Modul perawatan lainnya adalah transplantasi gigi yang sedang
berkembang, biasanya premolar kedua, untuk menggantikan gigi insisivus
rahang atas yang hilang. Waktu ekstraksi insisivus dan transplantasi harus
direncanakan dengan hati-hati. Bila gigi seri diekstraksi sebelum tanggal
transplantasi, sebaiknya dilakukan sesegera mungkin kecuali bila
dibutuhkan ruang. Kemudian, pembentukan ruang harus terjadi sebelum
transplantasi.
Setelah itu, gigi donor dibentuk kembali untuk membuat ciri
morfologi gigi alami. Gigi donor harus dicoba ke penerima yang telah
disiapkan sebelumnya dengan memeriksa kecocokan jaringan gingiva di
sekitarnya, sejak saati itu lima puluh persen keberhasilan transplantasi
bergantung padanya.
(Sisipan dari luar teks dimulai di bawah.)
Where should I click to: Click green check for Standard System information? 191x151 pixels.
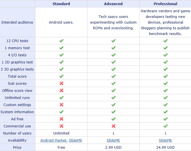(61, 112)
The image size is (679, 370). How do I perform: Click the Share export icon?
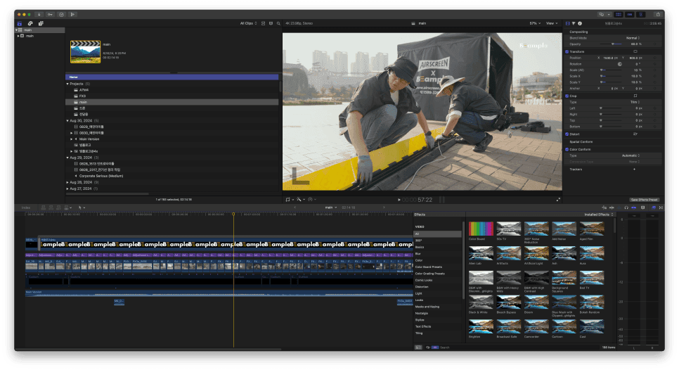[657, 14]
Transplantasi harus ditempatkan sedikit di bawah
bidang oklusal dengan jahitan, yang harus dilepas dalam seminggu.
Selanjutnya, stabilisasi dan kawat perekat komposit dipasang untuk
menghubungkan gigi seri yang ditancapkan dengan gigi yang berdekatan.
Sebuah splint fisiologis dapat digunakan untuk memungkinkan gerakan
tertentu dari gigi juga memfasilitasi penyembuhan pulpa dan periodontal
serta meminimalkan efek samping yang potensial. Sebelum prosedur dan
selama seminggu setelah operasi diberikan resep antibiotik profilaksis.